### Assignment
Copy out every line of the records below word for word, but leave the pictures out.

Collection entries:
..............................

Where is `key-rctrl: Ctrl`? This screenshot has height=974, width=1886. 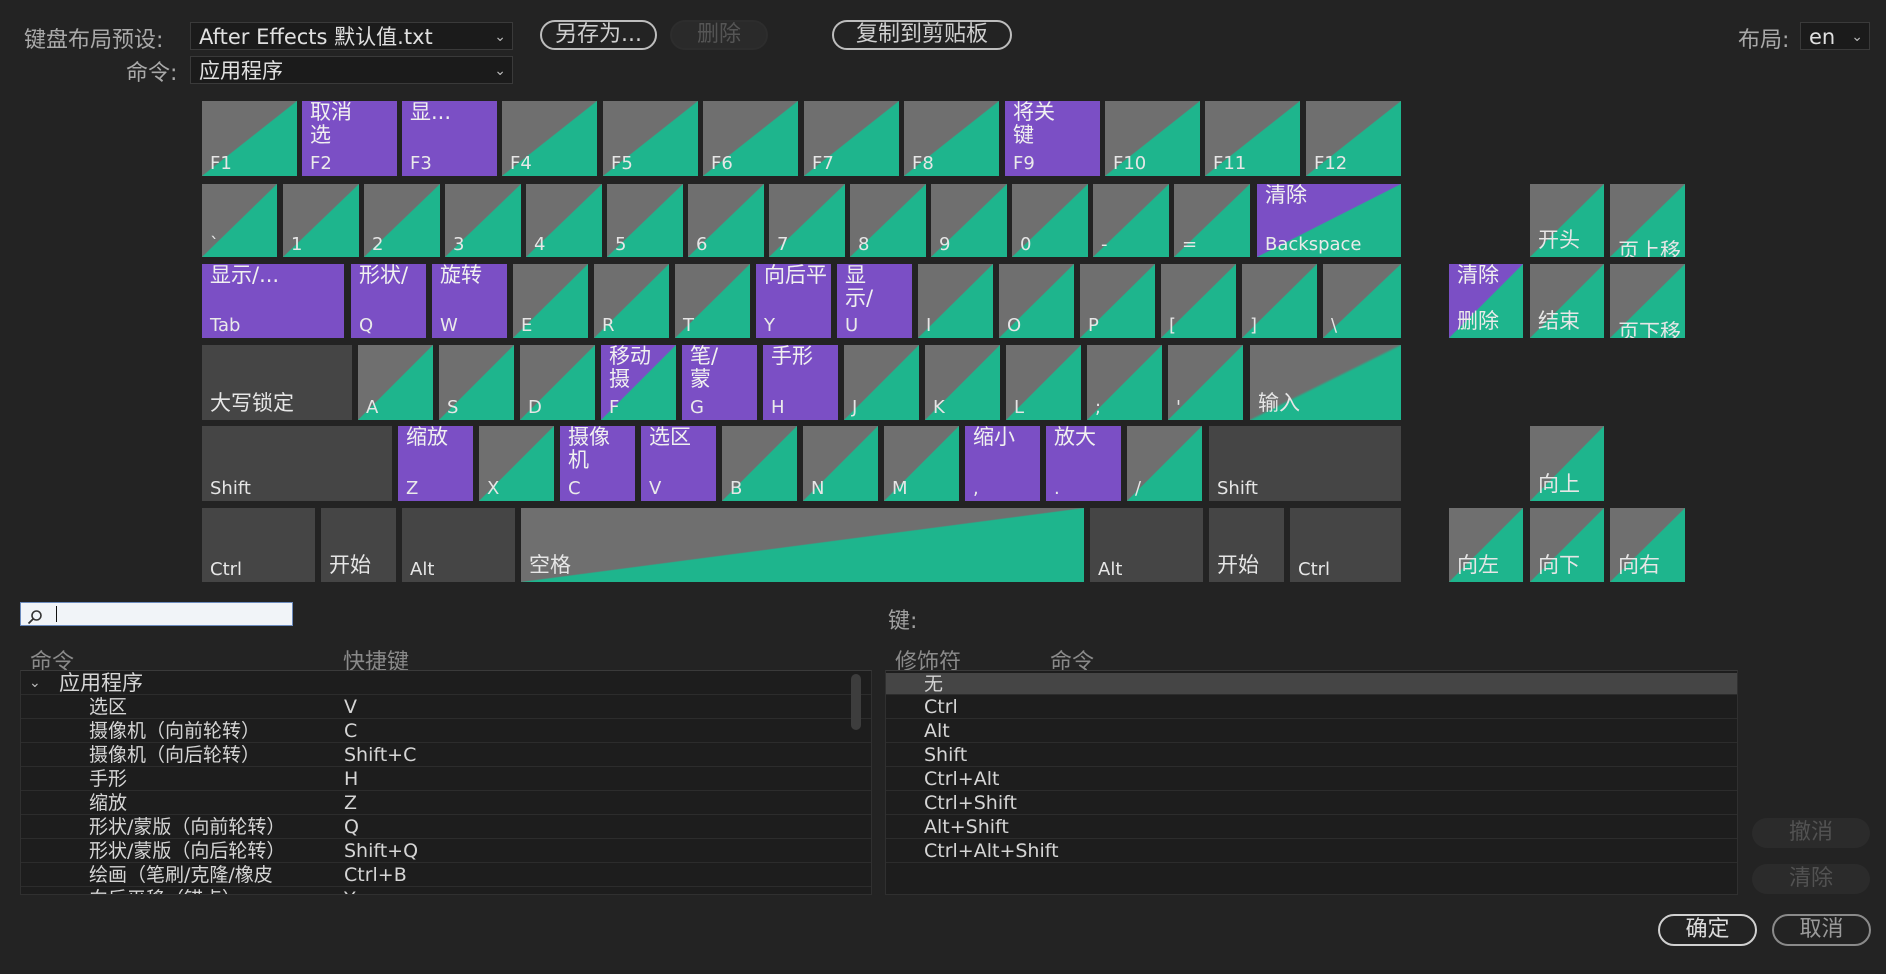
key-rctrl: Ctrl is located at coordinates (1346, 545).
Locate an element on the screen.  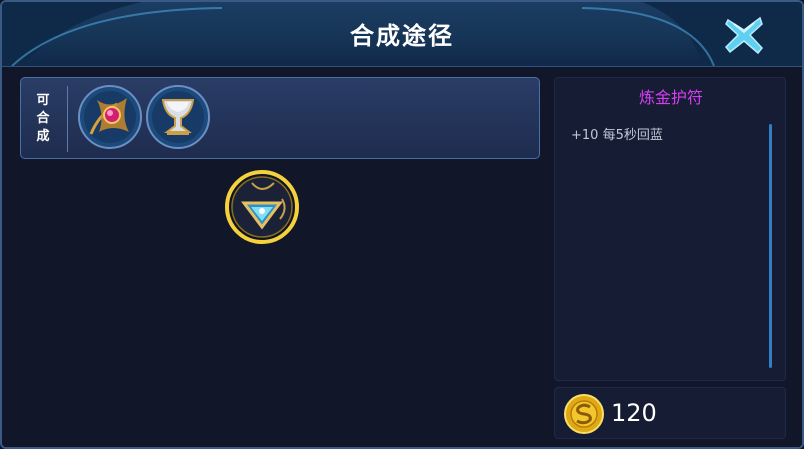
price-panel: 120 is located at coordinates (670, 413).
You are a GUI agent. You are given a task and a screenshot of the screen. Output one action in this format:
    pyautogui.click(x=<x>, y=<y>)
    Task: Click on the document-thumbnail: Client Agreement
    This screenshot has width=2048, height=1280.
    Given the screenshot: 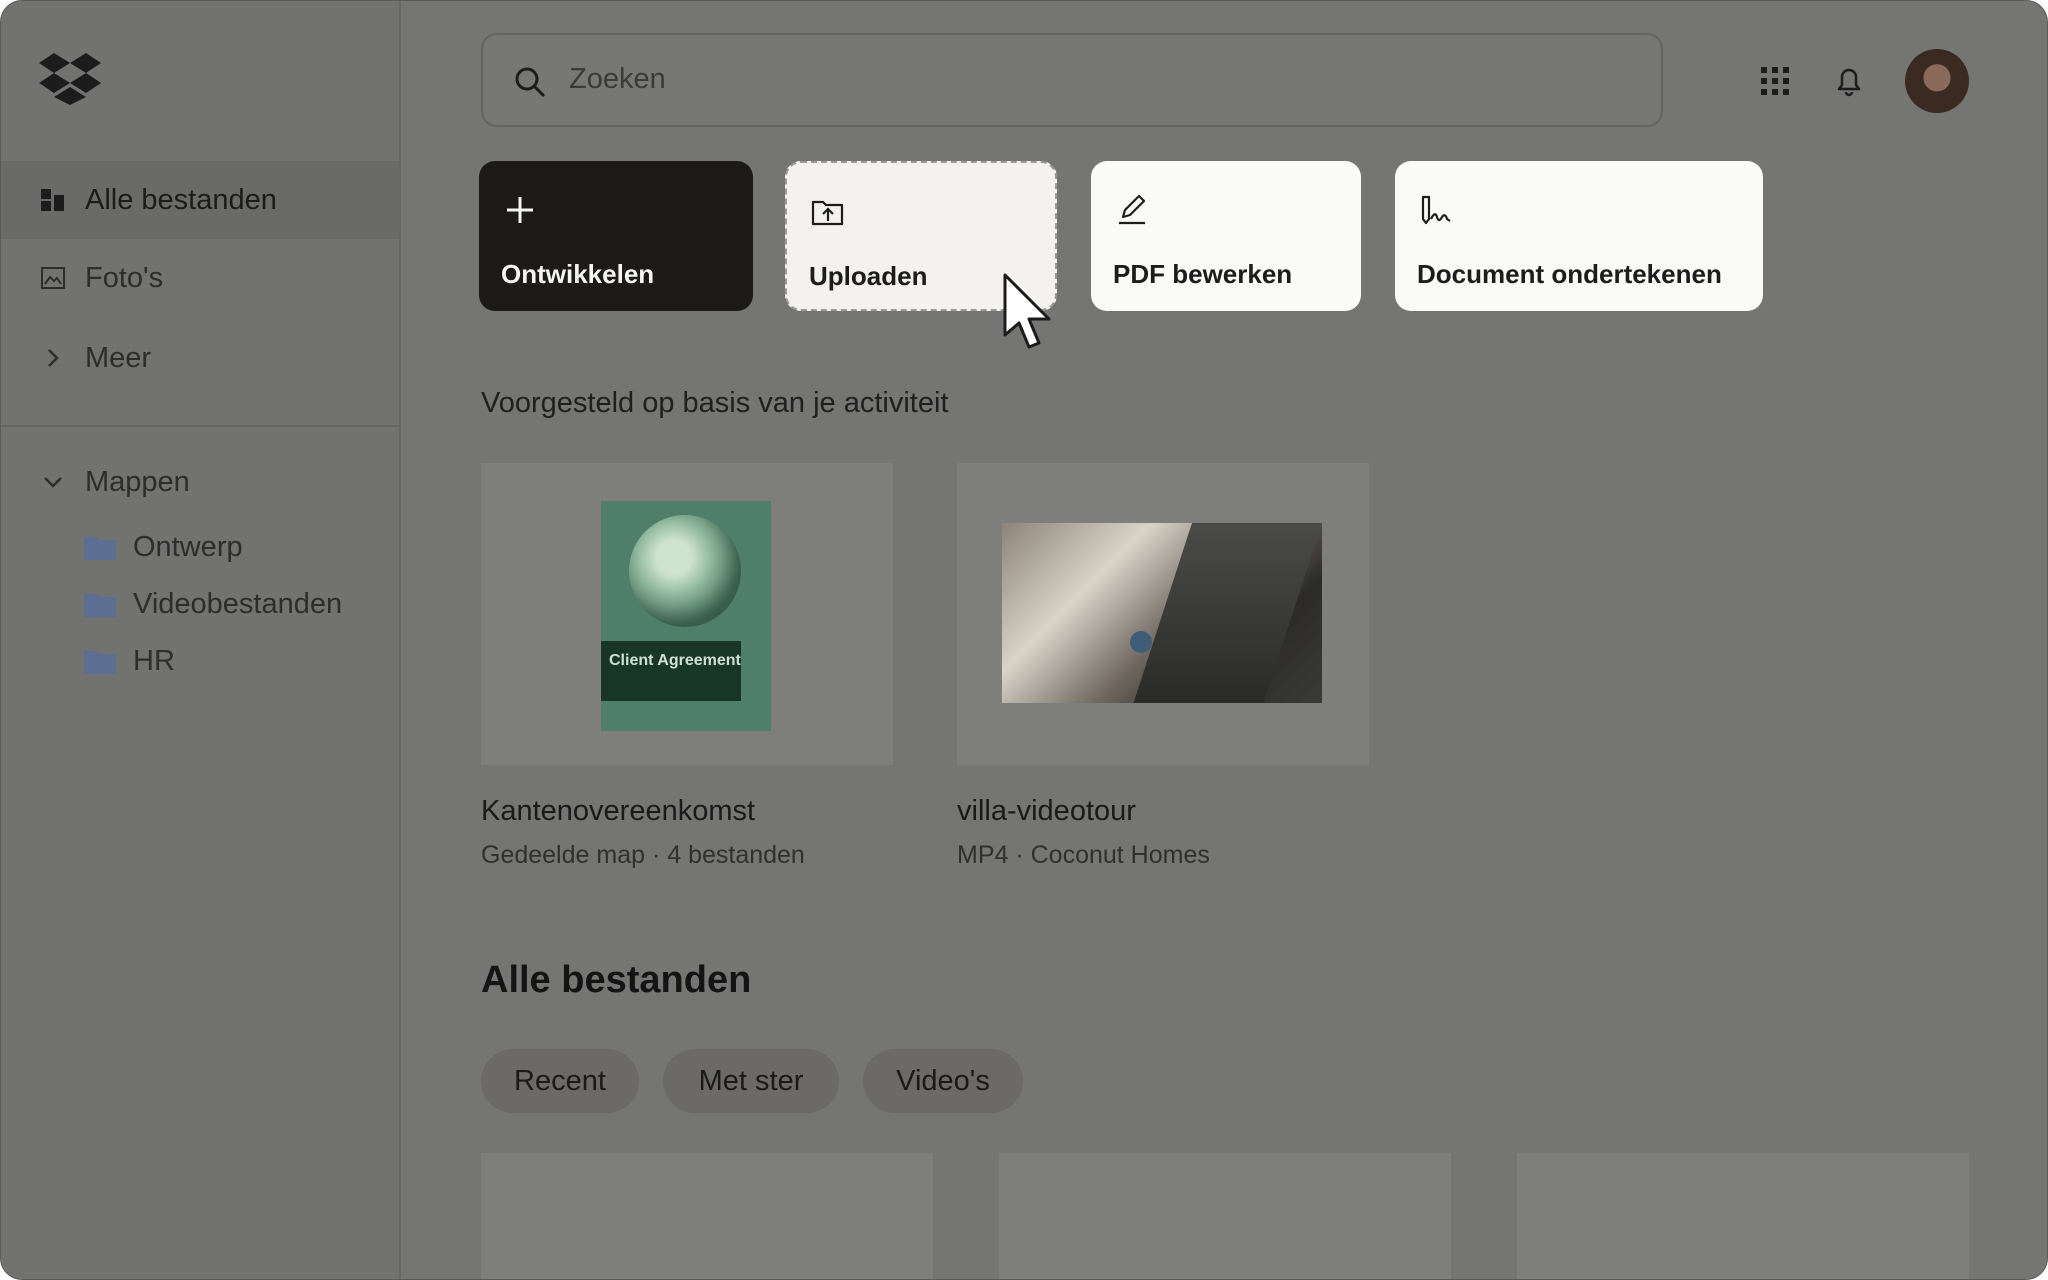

..............................

### Answer section
Where is `key-rctrl: Ctrl`? This screenshot has height=974, width=1886. 
key-rctrl: Ctrl is located at coordinates (1346, 545).
Locate an element on the screen.  
price-panel: 120 is located at coordinates (670, 413).
You are a GUI agent. You are given a task and a screenshot of the screen. Output one action in this format:
    pyautogui.click(x=<x>, y=<y>)
    Task: Click on the document-thumbnail: Client Agreement
    This screenshot has width=2048, height=1280.
    Given the screenshot: 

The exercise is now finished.